Despite the contributions of the previously published Native poetry anthologies there are no other anthologies that attempt to address the historical arc of time and place of indigenous nations’ poetry. There has never been a Norton anthology solely of Native poetry, though Gloria Bird and I previously edited the Norton anthology of contemporary Native women’s literature noted above. One of the contributing editors of this book remarked during the process of editing that to have a Norton anthology of Native poetry means that finally we have a place in American poetry. We have always been here, beneath the surface of American poetic consciousness, and have questioned how there can be an American poetry without our voices.

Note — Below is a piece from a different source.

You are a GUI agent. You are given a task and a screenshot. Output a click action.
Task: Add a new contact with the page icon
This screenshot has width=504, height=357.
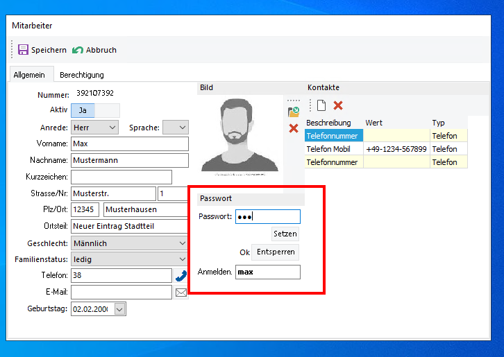321,105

I realized that the only way I could take on an historic comprehensive poetry anthology would be to recruit a circle of contributing editors and advisors. As a faculty member, then, at the University of Tennessee in Knoxville, I taught two courses of students who were enthused about learning more about Native poetry and appreciated the experience of assisting in all the tasks that go into assembling a Norton anthology. The first class of students came on at the beginning of the project and were helpful as the concept was developed, the contributing editing team was assembled, and the extensive evaluation of other Native literary texts and the development of the concept and shape of the anthology took place. The second class came on when most of the hard editing was completed. They assisted with gathering biographical information, making tribal lists, and
other tasks. These invaluable assistants are listed as assistant editors. The university provided me with an assistant, Jeremy Michael Reed. His efforts in organization and research led to his being named a managing editor of the anthology. Allison Davis, a PhD student at the University of Tennessee, gave assistance in assembling, editing, and typing up the manuscript and was also named a managing editor. James Matthew Kliewer, LeAnne Howe’s assistant at the University of Georgia, gave excellent service in editing, copying, and researching for the anthology.

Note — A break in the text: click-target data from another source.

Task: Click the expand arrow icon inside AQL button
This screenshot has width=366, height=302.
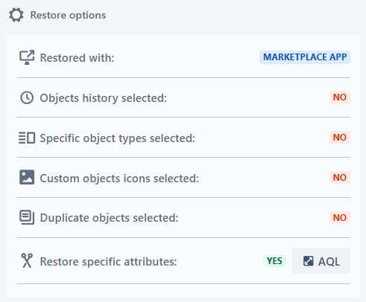Action: (308, 261)
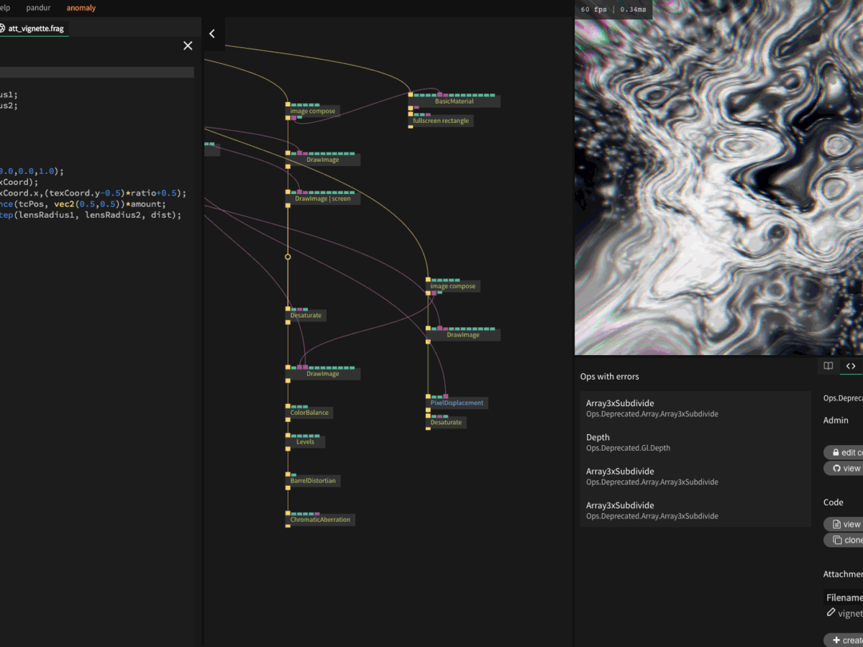The image size is (863, 647).
Task: Open the pandur menu item
Action: coord(38,8)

LeAnne Howe, Choctaw, joined me as executive associate editor. We decided that the core selection and editing team would be made up of indigenous poets. When American Indian literature began as a recognized field of academic endeavor in the early 1970s, most if not nearly all the scholars in attendance were non-Native. We wanted to show how this field has developed. We had five teams of editors, a team for each geographical section featured, comprised of poets indigenous to that region. One of our contributing editors, Jennifer Elise Foerster, Mvskoke, proved invaluable in setting up and organizing the different stages of editing and assembling the anthology. We named her our associate editor.
Because land is central to culture and identity, we have organized this collection into five geographical regions. We employed the Muscogean directional path, which begins East to North and continues to the West and then to the South. Each tribal nation is very different in orientation, ritual, and practices.
The first section then is “Northeast and Midwest,” which includes the states of Maine, Vermont, New Hampshire, Massachusetts, Connecticut, Rhode Island, Delaware, Maryland, Pennsylvania, New York, New Jersey, Ohio, Indiana, Illinois, Minnesota, Wisconsin, Michigan, Missouri, and Iowa. This geographical area is characterized by rivers and lakes carved by glaciers. The first colonizers were the English. The Puritanical influence from the early beginnings of countryhood have continued to mark American culture and law.